Rezoning Push Could Rewrite the Rules for Scullin — and Send a Signal Across Belconnen
Photo: Photo by Nenyasha Manzvera on Pexels

The ACT Planning Authority has received a formal rezoning application for approximately 14 hectares of RZ1 land along Kuringa Drive and the adjoining sections of Nullaga Street in Scullin, with proponents seeking an uplift to RZ3 — a classification that permits multi-unit townhouse development up to three storeys. If approved, the reclassification would represent the single largest residential density change in the Belconnen district since the Lawson North estate was released in stages between 2017 and 2020.

The timing is deliberate. The ACT Government's Housing and Planning Reform agenda, which set a target of 30,000 new dwellings across the territory by 2035, has stalled on delivery. As of June 2026, the territory had approved roughly 11,400 new units against that target, leaving planners under pressure to find land that can be activated quickly without greenfield cost blowouts. Inner suburban rezoning — rather than pushing further north toward Hall or Kenny — is the path the Planning Directorate has signalled it prefers.

Why Scullin, Why Now

Scullin sits roughly four kilometres from the Belconnen Town Centre and has direct bus access along Coulter Drive to the Belconnen interchange, where the proposed light rail extension to Gungahlin is expected to add a feeder service by 2029. The suburb's block sizes are generous by modern standards — many lots run between 700 and 900 square metres — making them attractive for subdivision or townhouse consolidation even before any rezoning is formalised.

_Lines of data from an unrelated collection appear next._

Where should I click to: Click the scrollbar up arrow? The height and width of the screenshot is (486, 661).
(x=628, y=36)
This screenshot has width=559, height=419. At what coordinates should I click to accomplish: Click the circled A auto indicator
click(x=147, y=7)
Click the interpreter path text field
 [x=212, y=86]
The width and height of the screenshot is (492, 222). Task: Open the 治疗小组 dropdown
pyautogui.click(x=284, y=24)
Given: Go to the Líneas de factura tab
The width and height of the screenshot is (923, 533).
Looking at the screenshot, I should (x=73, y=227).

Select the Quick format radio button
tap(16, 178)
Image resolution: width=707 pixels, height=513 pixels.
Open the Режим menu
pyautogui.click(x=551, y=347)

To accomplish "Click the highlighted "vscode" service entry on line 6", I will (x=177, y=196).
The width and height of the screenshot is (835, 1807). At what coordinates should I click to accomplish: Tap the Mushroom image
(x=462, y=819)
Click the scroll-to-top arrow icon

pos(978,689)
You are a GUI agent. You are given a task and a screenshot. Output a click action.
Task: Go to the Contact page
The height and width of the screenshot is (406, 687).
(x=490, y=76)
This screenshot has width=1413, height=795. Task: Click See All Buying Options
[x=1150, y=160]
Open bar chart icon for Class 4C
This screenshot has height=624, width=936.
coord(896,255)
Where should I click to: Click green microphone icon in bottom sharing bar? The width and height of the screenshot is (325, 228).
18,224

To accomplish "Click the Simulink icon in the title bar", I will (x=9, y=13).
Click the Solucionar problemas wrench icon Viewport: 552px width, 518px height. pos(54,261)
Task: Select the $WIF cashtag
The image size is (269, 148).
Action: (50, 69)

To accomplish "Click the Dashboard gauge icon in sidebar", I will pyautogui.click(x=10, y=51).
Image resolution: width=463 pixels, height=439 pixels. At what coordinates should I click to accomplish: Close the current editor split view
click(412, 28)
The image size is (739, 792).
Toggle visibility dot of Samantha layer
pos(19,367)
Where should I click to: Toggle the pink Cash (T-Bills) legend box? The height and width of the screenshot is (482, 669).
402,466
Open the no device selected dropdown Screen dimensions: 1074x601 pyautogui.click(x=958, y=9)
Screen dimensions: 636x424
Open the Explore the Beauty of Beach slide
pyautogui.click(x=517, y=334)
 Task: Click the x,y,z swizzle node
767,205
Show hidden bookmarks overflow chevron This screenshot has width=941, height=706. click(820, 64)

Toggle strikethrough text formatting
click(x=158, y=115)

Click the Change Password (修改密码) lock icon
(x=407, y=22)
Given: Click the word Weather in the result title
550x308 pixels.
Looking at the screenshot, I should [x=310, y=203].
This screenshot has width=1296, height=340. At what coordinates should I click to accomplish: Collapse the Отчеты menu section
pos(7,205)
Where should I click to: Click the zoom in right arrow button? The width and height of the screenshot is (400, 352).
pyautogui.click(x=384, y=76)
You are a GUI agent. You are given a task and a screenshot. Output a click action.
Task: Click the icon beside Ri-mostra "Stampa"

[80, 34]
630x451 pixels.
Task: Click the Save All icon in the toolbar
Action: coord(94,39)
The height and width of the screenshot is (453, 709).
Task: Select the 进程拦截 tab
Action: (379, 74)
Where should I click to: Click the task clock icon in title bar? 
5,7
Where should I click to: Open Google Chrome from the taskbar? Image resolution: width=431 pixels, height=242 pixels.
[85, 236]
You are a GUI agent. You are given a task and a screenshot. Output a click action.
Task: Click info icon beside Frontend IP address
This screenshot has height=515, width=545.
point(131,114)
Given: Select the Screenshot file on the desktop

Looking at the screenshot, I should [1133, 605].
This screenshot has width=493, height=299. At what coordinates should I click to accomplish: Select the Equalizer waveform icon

The ACT median house price sits at around $835,000, but completed RZ3 townhouses in comparable Belconnen suburbs have been trading at between $650,000 and $720,000 for a three-bedroom configuration, making them one of the few entry points for public servant buyers who cannot stretch to a detached home. The National Capital Authority, which retains design oversight on certain heritage corridors, is not understood to have jurisdiction over the Kuringa Drive precinct, which simplifies the approval pathway.

Community consultation opened on June 30 and runs until August 15, coordinated through the ACT Planning Directorate's YourSay portal. The Belconnen Community Council has already scheduled a forum for July 22 at the Belconnen Community Centre on Benjamin Way, where residents will have the opportunity to ask questions of the applicant's planning consultant before written submissions close.

What the Density Change Would Mean in Practice

Under RZ3 zoning, individual landowners are not compelled to redevelop — but the change makes consolidation financially viable for the first time. A standard 800-square-metre block on Kuringa Drive, currently worth approximately $620,000 as a single-dwelling site, would carry a materially higher residual land value under RZ3 because a developer could yield four to six townhouse lots from a site of that size, depending on setback compliance and the eventual design code.

Stamp duty implications for buyers would also shift. Queensland buyers have faced transfer duty bills climbing by up to $180,000 on high-value properties in recent years, and while the ACT operates its own duty regime — with rates ranging from 0.6 percent on the lowest bracket to 5.25 percent above $1.5 million — a move to medium-density product in Scullin would effectively bring more dwellings into a price band where duty exposure is significantly lower than on detached homes near that $835,000 median.

Existing homeowners on the affected streets should check whether their block falls within the precinct boundary before the August 15 deadline. The Planning Directorate's interactive map, accessible through the ACT Government's Planning Portal, shows the proposed RZ1-to-RZ3 boundary at parcel level. Owners who anticipate selling within the next three to five years should seek independent advice on how the rezoning outcome — positive or negative — might affect their timing. Settlements on comparable Belconnen townhouse projects in Lawson and Crace have consistently taken 18 to 24 months from rezoning approval to registered title, which gives current Scullin homeowners a reasonably clear planning horizon to work with.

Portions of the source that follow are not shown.